[課題] ハクサンハタザオを解説した本文を、最後の文の後から書き進めなさい。

[本文]
□ □ □ □

ハクサンハタザオ Arabis gemmifera  (Matsum.) Makino
  山地・草地の植物 アブラナ科 ヤマハタザオ属
Fig.1 (兵庫県神戸市・草地 2008.4/29)
低山〜高山帯の日当たり良い草地や林縁、砂礫地に生育する多年草。
茎は株状で、毛は無いかまたはあり、高さ10〜30cm、軟弱で、花後に倒伏し、節から新苗を生じる。
根生葉には短い柄があり、頭大羽状に分裂し、長さ2〜7cm、幅8〜15mm。
茎葉は細く、羽状に中裂するか鋸歯縁で、長さ1〜4cm。
総状花序は花後に伸びて、まばらに果実をつける。萼片は直立し、楕円形、長さ約2.5mm。
花弁は白色または淡紅紫色を帯び、倒卵形、長さ5〜6mm。
長角果は線形、数珠状にくびれ、長さ1.5〜2cmで、無毛。種子は扁平で、長楕円形、長さ約1mm。
近縁種 : スズシロソウ、 イブキハタザオ、 ミヤマハタザオ、 タチスズシロソウ、 シコクハタザオ、 イワハタザオヤマハタザオ

■分布:北海道、本州、四国(剣山)、九州(宮崎県) ・ 朝鮮半島
■生育環境:低山〜高山帯の日当たり良い草地や林縁、砂礫地など。
■花期:4〜6月

Fig.1 茎は株立ちして広がる。(兵庫県神戸市・草地 2010.5/21)

Fig.2 根生葉。(兵庫県神戸市・草地 2010.5/21)
  根生葉は開花期にも残り、頭大羽状裂葉。短い柄がある。頂小片にはやや3角状となるあらい鋸歯があり、その先端は小刺状にとがる。

Fig.3 茎下部につく葉。(兵庫県神戸市・草地 2010.5/21)
  根生葉と比べ側裂片は少なくなり、頂小片は細くなって鋸歯も低く目立たない。

Fig.4 茎上部につく葉。(兵庫県神戸市・草地 2010.5/21)
  茎下部の葉に見られた側裂片の切れ込みは浅くなって頂小片と融合し、全体が楕円形の葉となる。
  裂片の名残りがあらい鋸歯となって残っている。
  画像のものと異なり、茎葉はときに倒披針形となり、全縁に近いものもあるといい、変異が多いようだ。

Fig.5 スズシロソウの葉との比較。(兵庫県丹波市・河川堤防 2014.4/9)
  ハクサンハタザオの葉には明瞭な葉柄がある。

Fig.6 茎にはえる毛。(兵庫県神戸市・草地 2010.5/21)
  茎には基部で2叉する下向きの白軟毛が生えるが、無毛のものもあるという。

Fig.7 花茎と花序。(兵庫県神戸市・草地 2010.5/21)

□ □ □ □

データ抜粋

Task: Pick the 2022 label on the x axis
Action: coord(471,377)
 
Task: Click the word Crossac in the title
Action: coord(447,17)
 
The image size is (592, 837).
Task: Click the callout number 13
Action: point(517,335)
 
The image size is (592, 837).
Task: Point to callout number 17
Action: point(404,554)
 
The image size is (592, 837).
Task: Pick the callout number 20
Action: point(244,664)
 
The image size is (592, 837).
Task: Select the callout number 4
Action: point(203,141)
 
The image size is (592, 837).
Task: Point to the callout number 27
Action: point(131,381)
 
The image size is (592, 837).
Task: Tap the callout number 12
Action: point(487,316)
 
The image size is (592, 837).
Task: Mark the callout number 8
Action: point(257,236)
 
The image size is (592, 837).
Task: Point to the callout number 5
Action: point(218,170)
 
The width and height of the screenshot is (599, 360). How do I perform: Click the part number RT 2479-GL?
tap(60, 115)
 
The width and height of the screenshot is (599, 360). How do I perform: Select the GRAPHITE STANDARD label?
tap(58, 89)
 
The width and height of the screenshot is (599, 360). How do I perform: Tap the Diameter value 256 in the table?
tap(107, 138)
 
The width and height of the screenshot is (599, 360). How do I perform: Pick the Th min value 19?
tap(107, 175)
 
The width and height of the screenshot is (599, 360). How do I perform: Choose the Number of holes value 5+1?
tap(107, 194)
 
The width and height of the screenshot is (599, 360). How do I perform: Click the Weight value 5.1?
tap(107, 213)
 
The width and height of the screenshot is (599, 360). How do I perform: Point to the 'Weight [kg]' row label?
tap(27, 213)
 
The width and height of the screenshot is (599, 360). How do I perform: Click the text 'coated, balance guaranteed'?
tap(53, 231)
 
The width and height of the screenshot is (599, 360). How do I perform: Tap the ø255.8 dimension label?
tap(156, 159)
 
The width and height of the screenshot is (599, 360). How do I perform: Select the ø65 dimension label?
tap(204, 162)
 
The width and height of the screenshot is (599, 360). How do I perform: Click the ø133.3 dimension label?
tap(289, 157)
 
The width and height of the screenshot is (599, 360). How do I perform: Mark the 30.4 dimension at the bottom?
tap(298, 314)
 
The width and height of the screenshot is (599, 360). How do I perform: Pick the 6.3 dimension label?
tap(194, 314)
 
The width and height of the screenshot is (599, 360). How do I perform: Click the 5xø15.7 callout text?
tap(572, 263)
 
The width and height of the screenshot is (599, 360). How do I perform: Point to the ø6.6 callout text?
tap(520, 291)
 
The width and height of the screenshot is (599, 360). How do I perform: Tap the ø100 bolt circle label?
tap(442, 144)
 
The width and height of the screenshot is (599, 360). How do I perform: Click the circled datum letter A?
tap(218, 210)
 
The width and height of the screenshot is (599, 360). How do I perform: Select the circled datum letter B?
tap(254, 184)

□ □ □ □

[解答]
  花茎は細く、多くは斜上し、まばらについた葉の各葉腋から分枝し、各枝の先に総状花序をつくる。花序には花がまばらにつく。
  花茎は開花後期ともなると花序の重みで倒伏する。

Fig.8 花冠。(兵庫県神戸市・草地 2010.5/21)
  花は径1cm内外、白色でときに淡紅紫色を帯びる。アブラナ科特有の十字状花で、4強雄蕊が見られる。

Fig.9 ハクサンハタザオの花で吸蜜するビロウドツリアブ。(兵庫県神戸市・草地 2008.5/15)
  ハクサンハタザオの開花期とビロウドツリアブの発生期は一致し、重要はポリネータであるだろう。他に小型のハナバチやハナアブの訪花も多い。

Fig.10 倒伏する花茎。(兵庫県神戸市・草地 2011.6/14)
  開花期も終わり近くとなると、花茎は地表に倒伏するようになり、この後頂芽や側芽にロゼットを形成し栄養繁殖する。

Fig.11 倒伏した花茎からの発芽。(兵庫県神戸市・草地 2011.7/11)
  花茎下部の葉腋の側芽にロゼットを形成している。

Fig.12 長角果。(兵庫県丹波市・草地 2011.5/25)
  長角果は線形、数珠状にくびれ、長さ1.5〜2cmで、無毛。

Fig.13 種子。(兵庫県神戸市・草地 2015.7/2)
  種子は扁平で、長楕円形、長さ約1mm、尾端には狭い翼がある。

Fig.14 越冬ロゼット。(兵庫県神戸市・草地 2008.12/14)
  越冬中の根生葉は2cm強と小さく、注意していないと見落とす。

Fig.15 春に花茎を上げ始めた集団。(兵庫県丹波市・河川堤防 2014.4/9)

生育環境と生態
Fig.16 尾根上の草地に生育するハクサンハタザオ。(兵庫県神戸市・草地 2010.5/21)
ヒツジゴケの仲間が地表を覆う、一見乾燥した草地に生育しているが、低地に比べて降雨や霧の多い場所なので、水分条件は充分なのだろう。
周囲にはそれを裏付けるようにヘビイチゴ、ムラサキケマン、ハクモウイノデなども見られる。

Fig.17 河川堤防の草地に群生するハクサンハタザオ。(兵庫県丹波市・草地 2011.4/29)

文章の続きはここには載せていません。